Nineteenth Century abolitionist Frederick Douglas railed against the tyranny of his era’s version of political correctness, stating: “Liberty is meaningless when the right to utter one’s thoughts and opinions has ceased to exist. That, of all rights, is the dread of tyrants. It is the right which they first of all strike down.”
Yet it is those on the Left, those who purport to be the champions of the “oppressed,” that ironically seem to fit Douglas’ definition of a tyrant, be it the Liberals here in Canada obsessed with silencing all who disagree with them, or the simpletons at Facebook, Twitter, etc., who simply cancel opinions of which they do not approve.
This impulse to stifle the free speech of others is rooted in the arrogant assumption by some that the bulk of the species is either too stupid or vile to distinguish truth from nonsense, good from evil. It is an assumption clearly not shared by the Enlightenment designers of America’s founding documents for whom vigorous debate and Majority Rule were obviously goals worth achieving. Yes, the species is prone to error and imperfection but the vast majority of history’s many debacles have been instigated not by “ordinary” people but the tyrants who led them. Yet today “populism” is a dirty word, England’s decision to leave the European Union denounced throughout the political Left as an explosion of populist intolerance. While I shan’t go into them here, there were some very cogent issues pertaining both to the safety of the British people and the preservation of their wonderful culture which made the Brexit vote far more complicated than the hate-fest typically vilified throughout the “progressive” media. While Douglas is no doubt an icon of that media, its prioritization of its political bias over an honest respect for the truth ironically makes it an aspect of the very tyrannical impulse he found so repulsive 150 years ago.
George Orwell famously said: “Some ideas are so stupid that only intellectuals believe them.” A proponent of Democratic Socialism, he loathed the fascism that infected so much of Europe in the first half of the last century. Yet it is the very socialist ideology he championed that has ironically become the source of the fascist disdain for freedom of speech that has come to infect contemporary Western culture.

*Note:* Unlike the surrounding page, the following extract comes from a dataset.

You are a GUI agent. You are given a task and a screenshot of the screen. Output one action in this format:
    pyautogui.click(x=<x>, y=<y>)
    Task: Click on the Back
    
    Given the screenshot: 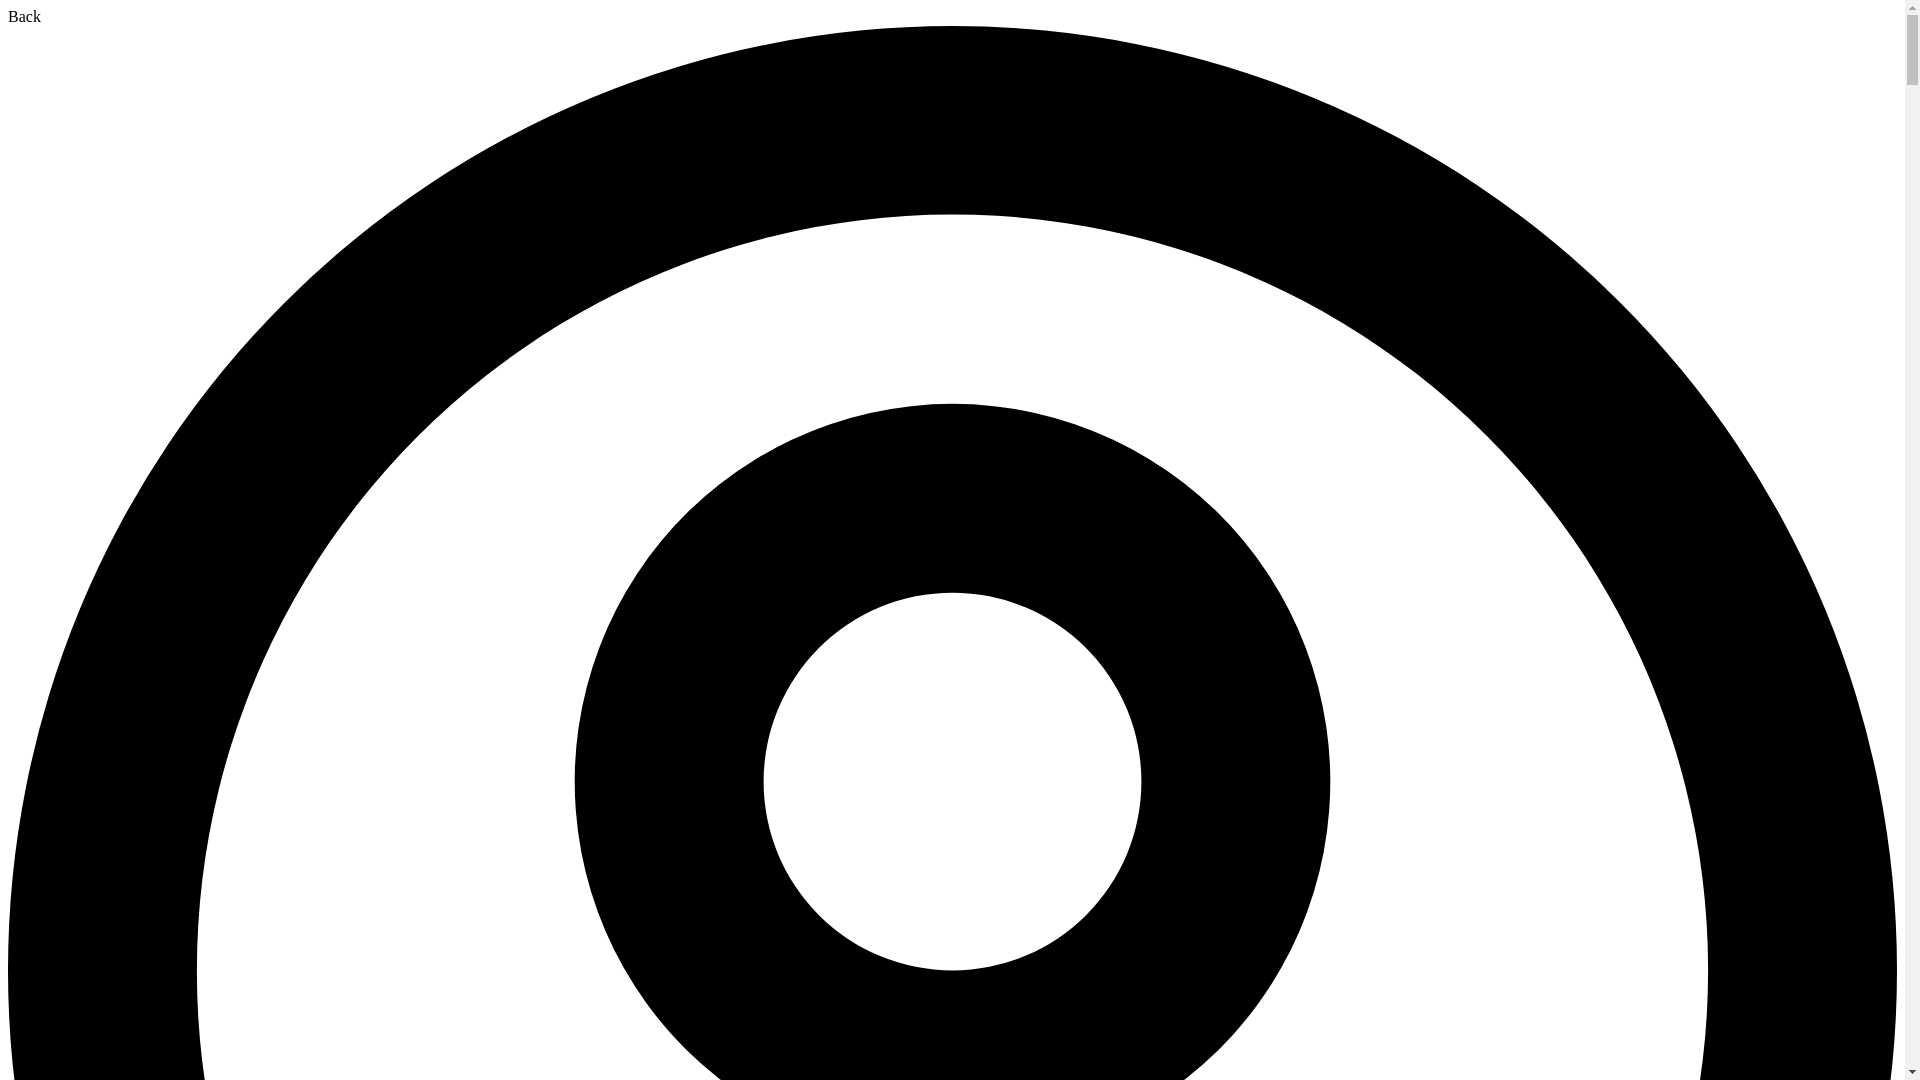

Democratic Socialism is to me an oxymoron, a preoccupation with the good of the Whole by definition requiring some form of oppression of the Individual. Orwell would seem to have been hoisted, as Mr. Shakespeare so memorably declared, upon his own petard, his political ideology entailing the very sort of stupidity he had mockingly ascribed to other intellectuals.
Such ironies are to be found everywhere on the political Left, the ludicrously misnamed fascist organization Antifa immediately coming to mind. Fortunately for their mental well-being, the demagogues of CNN, MSNBC, the CBC, The N.Y. Times, The Toronto Star, etc., etc., seem utterly unaware of the concept of Irony.